Refinance volume is at its lowest level since June of 2009. With lenders desperate to increase volume and President Trump showing a strong desire to deregulate financial markets, people are wondering if we could return to the wild sub-prime lending days of pre-2008.
The answer is: No way.
Would you buy a bond that was backed by a pool of 90% loan-to-value mortgages with no income or asset verification? Neither would anybody else.
There is simply no market for those loans. There was a market prior to 2008 for several reasons, including:
1. The rating agencies (Moody’s, S&P, etc.) were inexplicably giving mortgage backed securities “AAA” ratings, so small Norwegian pension funds felt safe buying them. (There was a famous story after the meltdown about a small Norwegian town that went broke after investing in mortgage backed securities.)
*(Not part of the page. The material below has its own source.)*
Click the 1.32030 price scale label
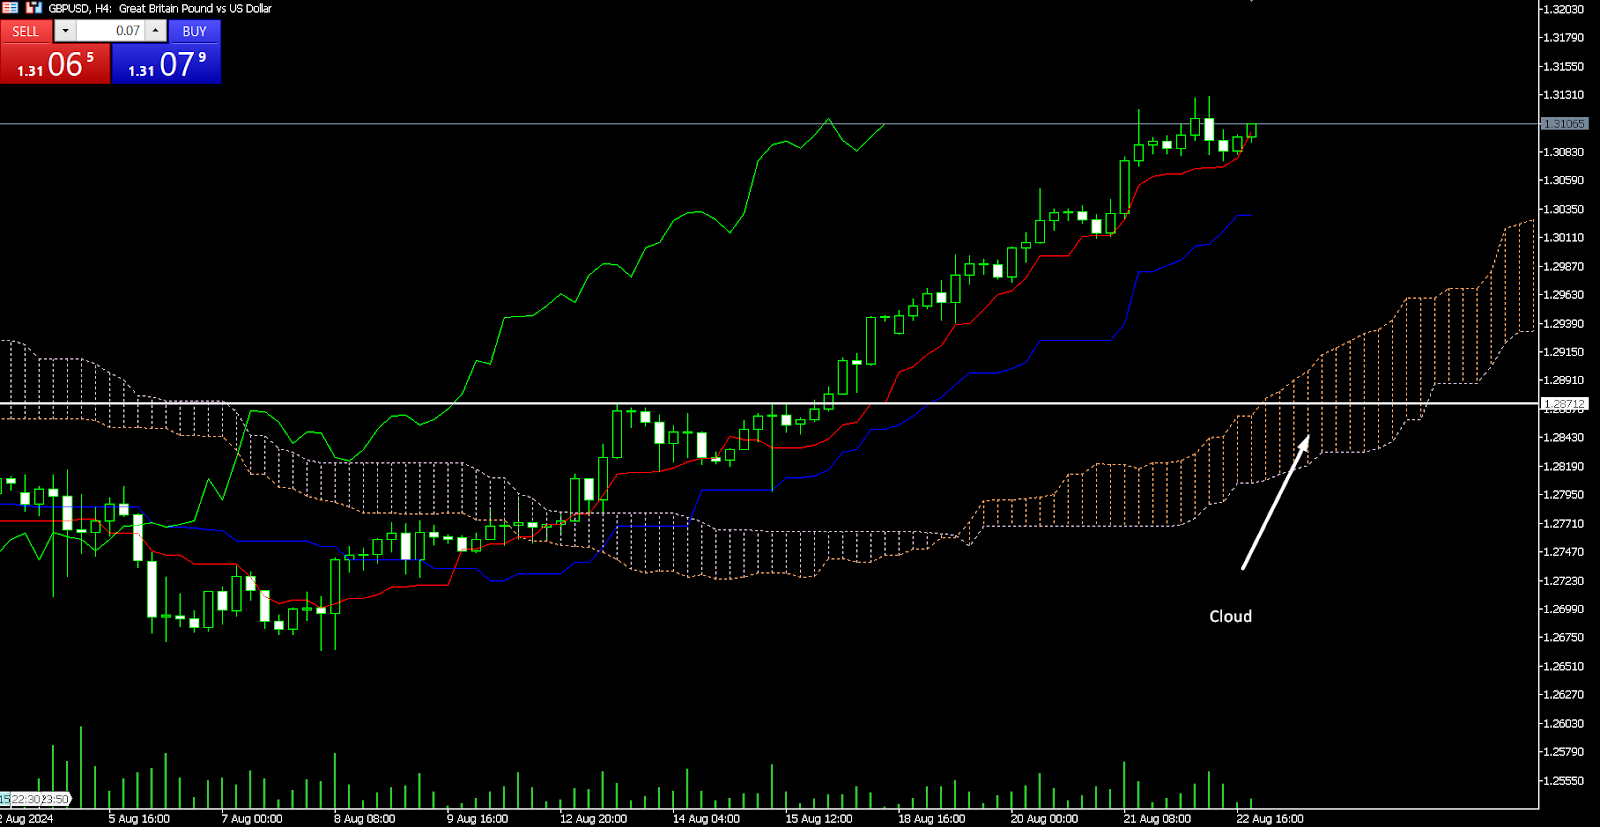1600x827 pixels. tap(1563, 9)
2. There was a huge artificial market created by gov’t affordable housing programs and Fannie and Freddie, as they were buying sub-prime securities en masse. These artificial markets no longer exist.
3. Investors were desperately chasing yield any way they could find it b/c the Fed was holding rates artificially low.
Reason #3 is still a partial problem, but #1 and #2 are long gone. Sub-prime lending is returning to the market, but it is far more rational this time (and healthy for real estate overall, as it provides opportunities for non-prime borrowers to obtain reasonable financing not previously available).